We call it Várnegyed in Hungarian. On top of the cca. 70 meters tall Castle Hill the Castle district can be found which is famous for having medieval, baroque and neo-classical houses, churches and public buildings and cute cobble stone streets. If you take a walk in the Castle District of Buda you can feel like you’re walking around in a different city than the rest of Budapest for a few hours. The quarter belongs to the 1st district of Budapest. Getting up to the top of the hill is easy: one can do it either by foot (it takes about 10 minutes with a convenient pace), public transportation (bus number 16) or by the Castle Hill Funicular. The Castle district has been a UNESCO World Heritage site since 1987.
The current Castle hill was inhabited after a Mongolian invasion in 1241-42 and in the 14th century it had about 8000 inhabitants. One of our most important kings, Béla the IV. (who is also called the second state founder after Saint Stephen (1000-1038), the first king of Hungary) was the one who ordered the construction of a defensive castle on the hill next to the river Danube on the Buda side after the mentioned Mongolian invasion. Nowadays not much of the original castle complex can be seen, since Hungary went through many occupations and liberations during the last centuries.

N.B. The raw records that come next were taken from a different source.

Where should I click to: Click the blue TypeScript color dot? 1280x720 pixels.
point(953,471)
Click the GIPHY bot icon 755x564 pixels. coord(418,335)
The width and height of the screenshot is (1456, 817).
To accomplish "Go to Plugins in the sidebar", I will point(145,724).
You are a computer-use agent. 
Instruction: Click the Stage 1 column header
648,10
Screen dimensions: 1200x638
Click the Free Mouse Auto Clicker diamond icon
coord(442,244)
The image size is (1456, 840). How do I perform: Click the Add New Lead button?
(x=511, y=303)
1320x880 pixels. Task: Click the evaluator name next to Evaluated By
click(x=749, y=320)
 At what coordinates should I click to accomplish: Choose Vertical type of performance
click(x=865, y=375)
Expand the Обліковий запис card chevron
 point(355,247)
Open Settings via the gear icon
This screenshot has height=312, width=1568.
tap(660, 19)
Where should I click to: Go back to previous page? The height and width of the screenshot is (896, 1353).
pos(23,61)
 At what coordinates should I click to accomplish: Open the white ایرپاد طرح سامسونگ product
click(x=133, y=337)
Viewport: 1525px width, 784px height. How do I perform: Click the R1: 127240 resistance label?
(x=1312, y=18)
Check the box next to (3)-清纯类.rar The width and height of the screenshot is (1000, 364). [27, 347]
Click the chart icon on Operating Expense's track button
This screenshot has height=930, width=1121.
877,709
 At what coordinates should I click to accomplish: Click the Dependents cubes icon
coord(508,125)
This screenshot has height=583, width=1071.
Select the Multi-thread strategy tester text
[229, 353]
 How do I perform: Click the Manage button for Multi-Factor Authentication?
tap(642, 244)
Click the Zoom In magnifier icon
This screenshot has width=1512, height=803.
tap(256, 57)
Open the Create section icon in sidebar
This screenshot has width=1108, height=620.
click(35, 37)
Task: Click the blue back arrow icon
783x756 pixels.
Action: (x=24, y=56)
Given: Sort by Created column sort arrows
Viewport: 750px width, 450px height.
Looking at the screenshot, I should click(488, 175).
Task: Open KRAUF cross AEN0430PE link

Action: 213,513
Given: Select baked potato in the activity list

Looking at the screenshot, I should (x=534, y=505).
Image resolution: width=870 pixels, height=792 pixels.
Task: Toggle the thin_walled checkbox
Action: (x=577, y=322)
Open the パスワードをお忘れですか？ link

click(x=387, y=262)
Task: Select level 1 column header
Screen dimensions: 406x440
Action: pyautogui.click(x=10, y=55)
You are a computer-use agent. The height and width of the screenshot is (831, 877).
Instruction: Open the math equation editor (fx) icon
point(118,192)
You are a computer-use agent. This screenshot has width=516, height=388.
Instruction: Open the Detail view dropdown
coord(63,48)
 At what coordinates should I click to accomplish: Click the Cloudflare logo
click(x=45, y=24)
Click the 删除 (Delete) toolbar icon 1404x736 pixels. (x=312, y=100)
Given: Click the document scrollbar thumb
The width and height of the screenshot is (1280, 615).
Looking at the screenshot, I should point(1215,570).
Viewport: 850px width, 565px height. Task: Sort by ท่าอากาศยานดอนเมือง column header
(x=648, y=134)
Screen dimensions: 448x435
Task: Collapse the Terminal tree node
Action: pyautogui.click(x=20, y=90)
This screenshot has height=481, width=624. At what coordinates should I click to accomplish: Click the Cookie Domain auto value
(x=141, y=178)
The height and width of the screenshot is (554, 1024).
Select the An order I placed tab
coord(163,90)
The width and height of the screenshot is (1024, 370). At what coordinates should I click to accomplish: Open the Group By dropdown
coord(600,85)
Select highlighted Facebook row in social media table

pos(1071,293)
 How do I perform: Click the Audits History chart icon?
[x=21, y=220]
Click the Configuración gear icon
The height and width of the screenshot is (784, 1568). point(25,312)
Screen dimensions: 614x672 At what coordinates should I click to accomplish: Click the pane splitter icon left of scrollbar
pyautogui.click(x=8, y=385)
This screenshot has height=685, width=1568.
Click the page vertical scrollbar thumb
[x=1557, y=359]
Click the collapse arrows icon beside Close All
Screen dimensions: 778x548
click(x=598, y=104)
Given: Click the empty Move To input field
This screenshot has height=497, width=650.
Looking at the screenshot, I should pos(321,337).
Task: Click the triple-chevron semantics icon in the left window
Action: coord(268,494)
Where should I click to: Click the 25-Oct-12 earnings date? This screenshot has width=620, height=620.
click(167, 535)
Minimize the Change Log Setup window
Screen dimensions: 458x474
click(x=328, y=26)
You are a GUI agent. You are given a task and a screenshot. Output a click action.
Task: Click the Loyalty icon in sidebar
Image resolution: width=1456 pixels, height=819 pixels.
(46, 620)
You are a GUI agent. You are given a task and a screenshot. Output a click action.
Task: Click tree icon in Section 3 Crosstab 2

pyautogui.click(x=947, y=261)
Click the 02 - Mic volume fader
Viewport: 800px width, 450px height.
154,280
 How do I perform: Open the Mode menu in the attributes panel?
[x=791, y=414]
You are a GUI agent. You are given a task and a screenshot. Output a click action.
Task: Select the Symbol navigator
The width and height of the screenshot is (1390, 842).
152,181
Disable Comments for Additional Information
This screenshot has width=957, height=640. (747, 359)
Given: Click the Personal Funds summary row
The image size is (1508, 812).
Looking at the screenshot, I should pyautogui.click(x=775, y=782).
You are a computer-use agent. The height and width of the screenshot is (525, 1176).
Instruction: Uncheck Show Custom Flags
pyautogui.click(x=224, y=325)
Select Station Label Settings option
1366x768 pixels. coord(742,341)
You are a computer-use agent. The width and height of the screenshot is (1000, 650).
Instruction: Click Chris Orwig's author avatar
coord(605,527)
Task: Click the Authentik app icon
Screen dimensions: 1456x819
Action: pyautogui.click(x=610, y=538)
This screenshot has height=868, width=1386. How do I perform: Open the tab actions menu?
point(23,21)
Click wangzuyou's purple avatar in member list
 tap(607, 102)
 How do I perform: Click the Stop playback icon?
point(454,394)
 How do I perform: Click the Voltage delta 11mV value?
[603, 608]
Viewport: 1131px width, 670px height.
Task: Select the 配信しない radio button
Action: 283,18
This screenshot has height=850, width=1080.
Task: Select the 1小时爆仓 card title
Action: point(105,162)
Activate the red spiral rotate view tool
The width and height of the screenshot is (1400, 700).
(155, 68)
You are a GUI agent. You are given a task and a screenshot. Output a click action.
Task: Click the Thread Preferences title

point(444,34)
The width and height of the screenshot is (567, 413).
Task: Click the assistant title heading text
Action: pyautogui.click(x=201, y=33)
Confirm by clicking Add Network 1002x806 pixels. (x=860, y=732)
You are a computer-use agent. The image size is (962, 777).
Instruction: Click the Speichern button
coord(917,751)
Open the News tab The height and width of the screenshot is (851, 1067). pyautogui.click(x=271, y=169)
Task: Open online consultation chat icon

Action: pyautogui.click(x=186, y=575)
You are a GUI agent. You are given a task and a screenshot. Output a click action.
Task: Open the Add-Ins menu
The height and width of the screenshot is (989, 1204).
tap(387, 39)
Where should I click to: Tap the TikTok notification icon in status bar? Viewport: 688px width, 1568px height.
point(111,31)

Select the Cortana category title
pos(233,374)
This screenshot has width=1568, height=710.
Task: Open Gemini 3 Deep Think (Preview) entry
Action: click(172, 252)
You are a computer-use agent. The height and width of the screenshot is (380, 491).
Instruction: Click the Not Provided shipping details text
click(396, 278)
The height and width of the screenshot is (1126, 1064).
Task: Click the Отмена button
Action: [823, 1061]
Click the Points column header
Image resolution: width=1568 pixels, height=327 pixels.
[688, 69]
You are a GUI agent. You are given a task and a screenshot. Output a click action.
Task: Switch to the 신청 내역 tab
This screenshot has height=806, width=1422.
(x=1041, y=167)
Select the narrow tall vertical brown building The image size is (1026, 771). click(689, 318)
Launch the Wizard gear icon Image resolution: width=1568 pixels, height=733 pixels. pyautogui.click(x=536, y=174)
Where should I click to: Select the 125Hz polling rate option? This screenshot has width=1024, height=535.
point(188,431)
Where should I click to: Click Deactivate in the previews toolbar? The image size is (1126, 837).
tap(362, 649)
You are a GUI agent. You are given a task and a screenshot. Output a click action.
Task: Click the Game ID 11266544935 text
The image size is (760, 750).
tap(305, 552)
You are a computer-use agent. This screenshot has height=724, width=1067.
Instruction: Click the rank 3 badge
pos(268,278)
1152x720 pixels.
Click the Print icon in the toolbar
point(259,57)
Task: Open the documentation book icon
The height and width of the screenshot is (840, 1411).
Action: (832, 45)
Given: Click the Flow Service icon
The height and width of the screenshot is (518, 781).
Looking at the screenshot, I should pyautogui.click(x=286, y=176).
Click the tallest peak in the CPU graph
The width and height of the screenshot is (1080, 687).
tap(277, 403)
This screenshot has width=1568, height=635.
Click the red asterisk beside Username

The Castle district has a royal part (southern part) and a historical residential part (on the north). In the Royal part you can admire the Royal Palace, the Sándor palace which can be also called the Hungarian White house, it is the office of the president of Hungary. Next to it the final stop of the Castle hill funicular and the Turul statue can be found. The Turul is a mythological bird of the ancient Hungarian tribes that came from the Ural Mountains and settled down in the middle of Europe in 896. In the historical residential part of the Castle district visitors can see medieval, baroque and neo-classical houses, churches and public buildings and little cobble stone streets. Some of the main attraction of the city, the Matthias Church, the Fisherman’s Bastion, the Hospital in the Rock Museum (hospital and atomic bunker during the second World War and then the Communist dictatorship) and the Labyrinth. Under the hill there is a series of limestone caves and a tunnel system carved out by natural thermal springs. Some of these are museums and cellars like the Labyrinth and the Hospital in the Rock.